All lines from the one containing "Learn More (93, 196)" through the final line of the listing below are to be retyped exactly; nothing else goes in the result.
*** GIVEN ENTRIES ***
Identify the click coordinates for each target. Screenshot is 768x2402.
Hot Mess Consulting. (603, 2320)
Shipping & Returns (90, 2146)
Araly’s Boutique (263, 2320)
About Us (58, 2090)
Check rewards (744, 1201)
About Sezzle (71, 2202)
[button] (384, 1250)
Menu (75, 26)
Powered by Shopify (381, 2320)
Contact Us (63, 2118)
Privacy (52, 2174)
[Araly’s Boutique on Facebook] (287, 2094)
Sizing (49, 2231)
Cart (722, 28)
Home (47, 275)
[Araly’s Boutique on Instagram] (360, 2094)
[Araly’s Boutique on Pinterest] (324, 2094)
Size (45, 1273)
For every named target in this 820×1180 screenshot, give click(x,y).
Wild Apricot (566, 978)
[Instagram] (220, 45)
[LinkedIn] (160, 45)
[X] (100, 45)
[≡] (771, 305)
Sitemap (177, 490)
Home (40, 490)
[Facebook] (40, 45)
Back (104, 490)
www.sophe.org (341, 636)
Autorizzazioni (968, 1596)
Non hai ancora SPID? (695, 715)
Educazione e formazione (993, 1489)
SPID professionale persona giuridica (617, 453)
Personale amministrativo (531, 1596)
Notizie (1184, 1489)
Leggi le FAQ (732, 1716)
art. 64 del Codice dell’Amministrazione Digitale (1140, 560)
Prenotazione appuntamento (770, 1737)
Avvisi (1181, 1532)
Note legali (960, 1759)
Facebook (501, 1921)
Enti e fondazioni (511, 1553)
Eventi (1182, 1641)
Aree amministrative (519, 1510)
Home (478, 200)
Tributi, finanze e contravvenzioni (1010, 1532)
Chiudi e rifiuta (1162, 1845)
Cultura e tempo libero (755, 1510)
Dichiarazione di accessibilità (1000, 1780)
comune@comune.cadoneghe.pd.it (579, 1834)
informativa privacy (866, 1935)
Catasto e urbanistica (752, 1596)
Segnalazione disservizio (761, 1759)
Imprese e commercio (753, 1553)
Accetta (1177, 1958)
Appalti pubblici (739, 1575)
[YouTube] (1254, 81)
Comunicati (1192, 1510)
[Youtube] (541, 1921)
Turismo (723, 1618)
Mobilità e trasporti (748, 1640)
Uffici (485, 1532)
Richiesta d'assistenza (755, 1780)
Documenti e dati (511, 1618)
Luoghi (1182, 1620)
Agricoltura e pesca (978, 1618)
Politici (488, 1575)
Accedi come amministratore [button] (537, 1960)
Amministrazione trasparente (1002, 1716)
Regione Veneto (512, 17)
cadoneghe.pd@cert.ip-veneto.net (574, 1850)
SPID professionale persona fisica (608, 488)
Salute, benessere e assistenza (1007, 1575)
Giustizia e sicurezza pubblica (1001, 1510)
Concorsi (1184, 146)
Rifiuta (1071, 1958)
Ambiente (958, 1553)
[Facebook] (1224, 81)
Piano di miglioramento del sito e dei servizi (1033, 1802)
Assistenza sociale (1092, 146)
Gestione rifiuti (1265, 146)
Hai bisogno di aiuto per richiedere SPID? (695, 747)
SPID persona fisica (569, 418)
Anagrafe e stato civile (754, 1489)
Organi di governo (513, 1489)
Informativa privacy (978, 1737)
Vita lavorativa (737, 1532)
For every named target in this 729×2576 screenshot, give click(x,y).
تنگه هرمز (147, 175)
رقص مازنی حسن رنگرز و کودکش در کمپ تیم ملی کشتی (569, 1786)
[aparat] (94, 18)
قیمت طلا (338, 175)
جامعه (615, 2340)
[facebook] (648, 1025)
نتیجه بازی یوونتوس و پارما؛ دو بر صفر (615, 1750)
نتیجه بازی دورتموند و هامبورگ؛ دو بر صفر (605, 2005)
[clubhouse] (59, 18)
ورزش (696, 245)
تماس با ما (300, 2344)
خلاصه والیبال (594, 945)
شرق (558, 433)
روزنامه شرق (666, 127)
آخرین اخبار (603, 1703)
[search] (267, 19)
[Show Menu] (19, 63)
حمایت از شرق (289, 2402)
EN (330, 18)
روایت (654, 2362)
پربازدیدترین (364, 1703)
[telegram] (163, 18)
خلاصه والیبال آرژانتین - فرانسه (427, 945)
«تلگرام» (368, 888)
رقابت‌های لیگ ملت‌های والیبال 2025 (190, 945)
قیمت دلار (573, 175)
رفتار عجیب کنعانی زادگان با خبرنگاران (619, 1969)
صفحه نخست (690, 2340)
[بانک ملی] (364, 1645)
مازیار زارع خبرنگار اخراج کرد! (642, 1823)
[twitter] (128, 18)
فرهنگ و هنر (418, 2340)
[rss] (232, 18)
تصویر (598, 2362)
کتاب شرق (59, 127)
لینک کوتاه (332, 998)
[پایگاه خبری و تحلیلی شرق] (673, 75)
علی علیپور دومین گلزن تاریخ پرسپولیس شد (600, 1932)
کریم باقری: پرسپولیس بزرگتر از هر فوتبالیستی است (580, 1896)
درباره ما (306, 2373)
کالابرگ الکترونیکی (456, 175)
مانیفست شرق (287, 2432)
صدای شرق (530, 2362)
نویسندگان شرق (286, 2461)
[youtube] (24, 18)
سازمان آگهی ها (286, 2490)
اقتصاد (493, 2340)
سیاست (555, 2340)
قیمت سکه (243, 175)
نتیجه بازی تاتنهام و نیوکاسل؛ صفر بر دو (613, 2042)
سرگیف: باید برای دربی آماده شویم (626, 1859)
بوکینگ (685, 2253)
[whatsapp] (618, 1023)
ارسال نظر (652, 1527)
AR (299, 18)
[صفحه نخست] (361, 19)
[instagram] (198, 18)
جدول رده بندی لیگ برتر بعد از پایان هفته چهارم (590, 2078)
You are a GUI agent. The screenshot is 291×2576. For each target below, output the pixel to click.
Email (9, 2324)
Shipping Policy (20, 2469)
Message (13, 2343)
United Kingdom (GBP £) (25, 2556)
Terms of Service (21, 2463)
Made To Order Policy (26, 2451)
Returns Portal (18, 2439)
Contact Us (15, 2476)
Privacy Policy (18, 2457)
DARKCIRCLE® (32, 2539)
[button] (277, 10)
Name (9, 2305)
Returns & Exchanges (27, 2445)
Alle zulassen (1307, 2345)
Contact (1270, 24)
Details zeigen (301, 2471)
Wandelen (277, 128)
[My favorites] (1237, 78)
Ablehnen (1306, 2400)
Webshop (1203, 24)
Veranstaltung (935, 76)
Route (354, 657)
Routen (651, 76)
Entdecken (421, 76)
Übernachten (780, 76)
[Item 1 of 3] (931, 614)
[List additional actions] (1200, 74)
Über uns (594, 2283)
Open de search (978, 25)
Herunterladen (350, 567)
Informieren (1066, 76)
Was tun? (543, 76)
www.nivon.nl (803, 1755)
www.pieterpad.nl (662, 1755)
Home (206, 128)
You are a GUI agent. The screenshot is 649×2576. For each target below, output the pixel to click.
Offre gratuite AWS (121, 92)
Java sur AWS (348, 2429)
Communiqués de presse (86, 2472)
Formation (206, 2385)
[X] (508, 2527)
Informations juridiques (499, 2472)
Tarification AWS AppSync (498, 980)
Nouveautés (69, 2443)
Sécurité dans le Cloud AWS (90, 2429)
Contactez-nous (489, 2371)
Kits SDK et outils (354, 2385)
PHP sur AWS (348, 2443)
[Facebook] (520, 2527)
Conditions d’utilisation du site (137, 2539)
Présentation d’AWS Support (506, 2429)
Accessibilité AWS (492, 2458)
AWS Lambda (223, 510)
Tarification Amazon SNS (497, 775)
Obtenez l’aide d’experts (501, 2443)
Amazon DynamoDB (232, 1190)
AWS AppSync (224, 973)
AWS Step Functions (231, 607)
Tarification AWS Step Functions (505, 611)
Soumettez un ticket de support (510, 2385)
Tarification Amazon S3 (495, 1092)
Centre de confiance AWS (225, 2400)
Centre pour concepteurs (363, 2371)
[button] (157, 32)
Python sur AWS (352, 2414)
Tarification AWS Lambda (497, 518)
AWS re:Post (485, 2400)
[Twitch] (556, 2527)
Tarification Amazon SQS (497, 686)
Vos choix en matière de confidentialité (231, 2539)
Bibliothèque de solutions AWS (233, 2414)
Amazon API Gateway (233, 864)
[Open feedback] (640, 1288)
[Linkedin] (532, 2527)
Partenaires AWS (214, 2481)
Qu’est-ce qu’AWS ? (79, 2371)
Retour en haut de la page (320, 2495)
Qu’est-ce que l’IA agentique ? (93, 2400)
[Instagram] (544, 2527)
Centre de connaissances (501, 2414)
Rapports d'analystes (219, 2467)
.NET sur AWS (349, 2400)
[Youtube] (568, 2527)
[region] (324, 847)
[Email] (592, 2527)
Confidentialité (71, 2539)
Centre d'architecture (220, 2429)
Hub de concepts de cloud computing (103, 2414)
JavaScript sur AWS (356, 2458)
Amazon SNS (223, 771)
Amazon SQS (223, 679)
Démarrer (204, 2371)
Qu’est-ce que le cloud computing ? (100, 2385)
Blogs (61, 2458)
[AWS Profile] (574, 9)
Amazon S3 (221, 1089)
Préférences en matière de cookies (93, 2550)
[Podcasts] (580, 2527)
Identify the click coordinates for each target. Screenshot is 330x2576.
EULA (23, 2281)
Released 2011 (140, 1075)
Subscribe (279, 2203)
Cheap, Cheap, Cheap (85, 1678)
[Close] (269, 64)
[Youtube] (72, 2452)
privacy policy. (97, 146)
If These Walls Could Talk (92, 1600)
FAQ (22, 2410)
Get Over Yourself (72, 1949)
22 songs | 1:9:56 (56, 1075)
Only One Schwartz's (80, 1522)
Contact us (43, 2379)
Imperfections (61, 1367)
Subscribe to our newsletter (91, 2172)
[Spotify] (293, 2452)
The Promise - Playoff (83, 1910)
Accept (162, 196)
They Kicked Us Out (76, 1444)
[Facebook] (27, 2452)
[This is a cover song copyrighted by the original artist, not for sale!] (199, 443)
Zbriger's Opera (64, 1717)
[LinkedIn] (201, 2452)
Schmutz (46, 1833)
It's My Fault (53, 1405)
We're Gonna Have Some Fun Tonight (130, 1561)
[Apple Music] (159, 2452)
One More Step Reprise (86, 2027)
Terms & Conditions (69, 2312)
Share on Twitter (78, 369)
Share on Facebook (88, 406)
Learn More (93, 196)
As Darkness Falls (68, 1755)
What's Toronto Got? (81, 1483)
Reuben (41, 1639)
*** End of GIVEN ENTRIES ***
SOLUTION BELOW:
Learn More (93, 196)
As Darkness Falls (68, 1755)
What's Toronto Got? (81, 1483)
Reuben (41, 1639)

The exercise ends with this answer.